* _EXERCISE INPUT_:
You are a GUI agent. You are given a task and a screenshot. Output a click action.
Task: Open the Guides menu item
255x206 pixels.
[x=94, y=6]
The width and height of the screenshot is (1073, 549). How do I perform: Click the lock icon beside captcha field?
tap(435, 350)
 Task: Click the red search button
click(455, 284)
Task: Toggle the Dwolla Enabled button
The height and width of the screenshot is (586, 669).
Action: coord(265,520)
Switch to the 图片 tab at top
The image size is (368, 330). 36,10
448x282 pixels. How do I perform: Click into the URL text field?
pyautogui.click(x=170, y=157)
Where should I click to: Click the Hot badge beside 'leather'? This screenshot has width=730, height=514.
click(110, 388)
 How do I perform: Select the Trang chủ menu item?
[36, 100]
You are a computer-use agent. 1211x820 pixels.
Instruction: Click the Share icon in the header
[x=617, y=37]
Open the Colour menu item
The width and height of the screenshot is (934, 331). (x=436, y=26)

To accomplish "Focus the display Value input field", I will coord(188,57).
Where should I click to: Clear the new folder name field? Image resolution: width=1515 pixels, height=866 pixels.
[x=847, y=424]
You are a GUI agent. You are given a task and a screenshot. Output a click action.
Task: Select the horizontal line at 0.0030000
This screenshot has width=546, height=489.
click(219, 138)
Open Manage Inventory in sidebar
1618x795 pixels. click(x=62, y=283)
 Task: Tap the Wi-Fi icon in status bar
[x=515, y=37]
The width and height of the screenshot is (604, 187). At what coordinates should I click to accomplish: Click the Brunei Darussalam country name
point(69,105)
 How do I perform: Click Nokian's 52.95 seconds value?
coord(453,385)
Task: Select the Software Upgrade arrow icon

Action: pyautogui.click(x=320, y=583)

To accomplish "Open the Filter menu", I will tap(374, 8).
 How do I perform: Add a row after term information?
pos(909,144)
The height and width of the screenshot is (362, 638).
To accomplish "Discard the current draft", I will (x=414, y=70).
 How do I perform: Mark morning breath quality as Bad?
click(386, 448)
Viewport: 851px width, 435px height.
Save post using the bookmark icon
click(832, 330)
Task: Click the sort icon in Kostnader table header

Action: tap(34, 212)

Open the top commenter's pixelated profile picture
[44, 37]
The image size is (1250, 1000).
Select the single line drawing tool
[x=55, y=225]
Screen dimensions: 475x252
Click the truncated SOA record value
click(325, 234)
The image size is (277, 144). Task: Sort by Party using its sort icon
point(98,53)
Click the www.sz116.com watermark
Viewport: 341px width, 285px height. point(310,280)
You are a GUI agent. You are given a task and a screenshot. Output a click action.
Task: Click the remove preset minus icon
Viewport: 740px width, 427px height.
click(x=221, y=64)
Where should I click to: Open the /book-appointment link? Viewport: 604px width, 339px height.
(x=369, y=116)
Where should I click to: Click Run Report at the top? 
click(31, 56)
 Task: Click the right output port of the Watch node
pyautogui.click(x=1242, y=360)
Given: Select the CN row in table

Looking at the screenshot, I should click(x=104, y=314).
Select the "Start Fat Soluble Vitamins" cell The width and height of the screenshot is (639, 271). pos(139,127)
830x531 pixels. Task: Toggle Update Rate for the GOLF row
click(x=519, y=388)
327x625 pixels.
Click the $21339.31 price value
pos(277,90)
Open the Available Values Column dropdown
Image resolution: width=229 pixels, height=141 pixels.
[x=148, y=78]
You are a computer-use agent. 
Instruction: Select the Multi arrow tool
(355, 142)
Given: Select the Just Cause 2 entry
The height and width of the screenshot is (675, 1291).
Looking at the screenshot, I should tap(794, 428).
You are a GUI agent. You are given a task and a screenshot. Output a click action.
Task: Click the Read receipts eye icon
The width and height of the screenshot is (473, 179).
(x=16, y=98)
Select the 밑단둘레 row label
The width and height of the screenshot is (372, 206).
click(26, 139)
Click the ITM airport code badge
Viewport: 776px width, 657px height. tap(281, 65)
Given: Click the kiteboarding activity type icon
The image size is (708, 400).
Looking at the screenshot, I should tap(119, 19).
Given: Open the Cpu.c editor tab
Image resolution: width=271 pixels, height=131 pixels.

* _ACTIVITY_:
Make a verbatim copy of every entry shown above.

* _ANSWER TO THIS TASK_:
You are a GUI agent. You are given a task and a screenshot. Output a click action.
Task: Open the Guides menu item
255x206 pixels.
[x=94, y=6]
The width and height of the screenshot is (1073, 549). How do I perform: Click the lock icon beside captcha field?
tap(435, 350)
 Task: Click the red search button
click(455, 284)
Task: Toggle the Dwolla Enabled button
The height and width of the screenshot is (586, 669).
Action: coord(265,520)
Switch to the 图片 tab at top
The image size is (368, 330). 36,10
448x282 pixels. How do I perform: Click into the URL text field?
pyautogui.click(x=170, y=157)
Where should I click to: Click the Hot badge beside 'leather'? This screenshot has width=730, height=514.
click(110, 388)
 How do I perform: Select the Trang chủ menu item?
[36, 100]
You are a computer-use agent. 1211x820 pixels.
Instruction: Click the Share icon in the header
[x=617, y=37]
Open the Colour menu item
The width and height of the screenshot is (934, 331). (x=436, y=26)

To accomplish "Focus the display Value input field", I will coord(188,57).
Where should I click to: Clear the new folder name field? Image resolution: width=1515 pixels, height=866 pixels.
[x=847, y=424]
You are a GUI agent. You are given a task and a screenshot. Output a click action.
Task: Select the horizontal line at 0.0030000
This screenshot has width=546, height=489.
click(219, 138)
Open Manage Inventory in sidebar
1618x795 pixels. click(x=62, y=283)
 Task: Tap the Wi-Fi icon in status bar
[x=515, y=37]
The width and height of the screenshot is (604, 187). At what coordinates should I click to accomplish: Click the Brunei Darussalam country name
point(69,105)
 How do I perform: Click Nokian's 52.95 seconds value?
coord(453,385)
Task: Select the Software Upgrade arrow icon

Action: pyautogui.click(x=320, y=583)

To accomplish "Open the Filter menu", I will tap(374, 8).
 How do I perform: Add a row after term information?
pos(909,144)
The height and width of the screenshot is (362, 638).
To accomplish "Discard the current draft", I will (x=414, y=70).
 How do I perform: Mark morning breath quality as Bad?
click(386, 448)
Viewport: 851px width, 435px height.
Save post using the bookmark icon
click(832, 330)
Task: Click the sort icon in Kostnader table header

Action: tap(34, 212)

Open the top commenter's pixelated profile picture
[44, 37]
The image size is (1250, 1000).
Select the single line drawing tool
[x=55, y=225]
Screen dimensions: 475x252
Click the truncated SOA record value
click(325, 234)
The image size is (277, 144). Task: Sort by Party using its sort icon
point(98,53)
Click the www.sz116.com watermark
Viewport: 341px width, 285px height. point(310,280)
You are a GUI agent. You are given a task and a screenshot. Output a click action.
Task: Click the remove preset minus icon
Viewport: 740px width, 427px height.
click(x=221, y=64)
Where should I click to: Open the /book-appointment link? Viewport: 604px width, 339px height.
(x=369, y=116)
Where should I click to: Click Run Report at the top? 
click(31, 56)
 Task: Click the right output port of the Watch node
pyautogui.click(x=1242, y=360)
Given: Select the CN row in table

Looking at the screenshot, I should click(x=104, y=314).
Select the "Start Fat Soluble Vitamins" cell The width and height of the screenshot is (639, 271). pos(139,127)
830x531 pixels. Task: Toggle Update Rate for the GOLF row
click(x=519, y=388)
327x625 pixels.
Click the $21339.31 price value
pos(277,90)
Open the Available Values Column dropdown
Image resolution: width=229 pixels, height=141 pixels.
[x=148, y=78]
You are a computer-use agent. 
Instruction: Select the Multi arrow tool
(355, 142)
Given: Select the Just Cause 2 entry
The height and width of the screenshot is (675, 1291).
Looking at the screenshot, I should tap(794, 428).
You are a GUI agent. You are given a task and a screenshot. Output a click action.
Task: Click the Read receipts eye icon
The width and height of the screenshot is (473, 179).
(x=16, y=98)
Select the 밑단둘레 row label
The width and height of the screenshot is (372, 206).
click(26, 139)
Click the ITM airport code badge
Viewport: 776px width, 657px height. tap(281, 65)
Given: Click the kiteboarding activity type icon
The image size is (708, 400).
Looking at the screenshot, I should tap(119, 19).
Given: Open the Cpu.c editor tab
Image resolution: width=271 pixels, height=131 pixels.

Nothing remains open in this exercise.